Without giving anything away, I want to talk about the stunner of an ending, which reminded me a bit, of what you did with the brilliant We Need To Talk About Kevin, which was to make the narrator unreliable, and to shift our focus from what we thought we knew we were reading about to a deeper, more disturbing meaning. So how is the alchemy done? Was this something planned out ahead or did it evolve organically in the writing?
I came up with the ending about halfway through. I had intended a different ending, but I was unhappy about it. As you say, not to give anything away, but I did not want, fiercely did not want, to write a novel whose message was that it was hopeless to try to lose weight. In general, too, the novel was formally in danger of being too linear. Linear = your reader is way ahead of you. You don't want your readers to get the jump on you. You don't want readers to have already written the ending in their own heads. They think they want to be able to anticipate what's going to happen, but they don't. They want to be surprised. So other than the obvious A) happy or B) sad ending, I needed a third way. When I wrote the last chapter, I could tell I was right. The book suddenly descended into a deeper emotional register. It became more than just about food, diets, weight, fame, and torn loyalties--all of which sound notes in a tenor range. I went to bass.
Can you talk about your writing life? What are your days like?
My days are v boring, and the only thing that might be even faintly interesting is the change I introduced into my work day a year and a half ago: I stand up all day. I read standing up, I write standing up, as well as cooking and exercising standing up. The latest health advisory (I'm as influenced by fads as anyone) is that sitting is worse for you than anything, and the more you sit the sicker you'll get, EVEN IF YOU EXERCISE A LOT. That last detail incensed me. But I got w the program and now I'm used to it. Warning: standing for 12 hours a day is hard on your knees and lower back. Of course, you know how these fads work, don't you. After I've been doing this for ten years they'll come along and say, "Actually, that advice was totally wrong, and the more you stand the sicker you'll get, so if you've been mostly standing for ten years you're going to drop dead tomorrow."
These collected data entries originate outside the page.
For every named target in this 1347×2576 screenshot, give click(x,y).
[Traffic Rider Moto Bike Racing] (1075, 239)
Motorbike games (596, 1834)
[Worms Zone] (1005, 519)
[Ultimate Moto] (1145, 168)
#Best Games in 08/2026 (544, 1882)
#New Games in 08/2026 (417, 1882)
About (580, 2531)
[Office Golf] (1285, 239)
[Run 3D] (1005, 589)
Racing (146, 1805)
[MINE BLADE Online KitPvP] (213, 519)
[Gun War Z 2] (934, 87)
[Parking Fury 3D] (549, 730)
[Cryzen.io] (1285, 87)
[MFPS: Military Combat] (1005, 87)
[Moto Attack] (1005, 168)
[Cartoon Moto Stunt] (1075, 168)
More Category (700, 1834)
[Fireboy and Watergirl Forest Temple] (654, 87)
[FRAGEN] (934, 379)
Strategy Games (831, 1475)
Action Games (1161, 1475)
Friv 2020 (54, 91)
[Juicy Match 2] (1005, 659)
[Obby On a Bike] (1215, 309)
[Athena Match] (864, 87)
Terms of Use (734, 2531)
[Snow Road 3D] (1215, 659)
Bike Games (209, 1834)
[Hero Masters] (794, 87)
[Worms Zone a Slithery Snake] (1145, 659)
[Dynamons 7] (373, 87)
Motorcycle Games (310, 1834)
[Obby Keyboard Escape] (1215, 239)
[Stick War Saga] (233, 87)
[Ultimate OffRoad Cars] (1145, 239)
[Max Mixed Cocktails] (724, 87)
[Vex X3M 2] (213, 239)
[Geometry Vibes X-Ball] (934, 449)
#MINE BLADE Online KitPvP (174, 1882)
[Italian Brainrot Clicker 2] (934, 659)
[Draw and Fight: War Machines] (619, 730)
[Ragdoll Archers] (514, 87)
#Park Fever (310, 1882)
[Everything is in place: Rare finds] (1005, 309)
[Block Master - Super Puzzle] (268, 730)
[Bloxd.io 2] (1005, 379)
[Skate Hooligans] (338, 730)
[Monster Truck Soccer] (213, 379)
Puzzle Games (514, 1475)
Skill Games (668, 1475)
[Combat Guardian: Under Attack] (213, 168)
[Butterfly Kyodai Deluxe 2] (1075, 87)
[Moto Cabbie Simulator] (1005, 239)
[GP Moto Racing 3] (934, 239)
What’s obsessing you now and why?
Debt, especially sovereign debt. Inflation. Pension and entitlement obligations for an increasingly elderly population that are unsustainable. Fiat currencies and why I didn't notice at the time how important it was when Nixon took us off the gold standard. The euro and how perplexed I am that we're supposed to regard the whole crisis in the eurozone as over when nothing has really changed. Has to do w next book (of course).
What question didn’t I ask that I should have?
How about, "What is wrong with you that you can't ever deliver a short, punchy answer?" I'm not working on a novel right now. The only writing I'm doing is the odd sad-ass article for the release of Big Brother. So I put my fingers on a keyboard and they dribble. Something builds up, and I become linguistically incontinent. Sorry.
This is such an interesting interview. Thanks, Caroline, and thanks, Lionel.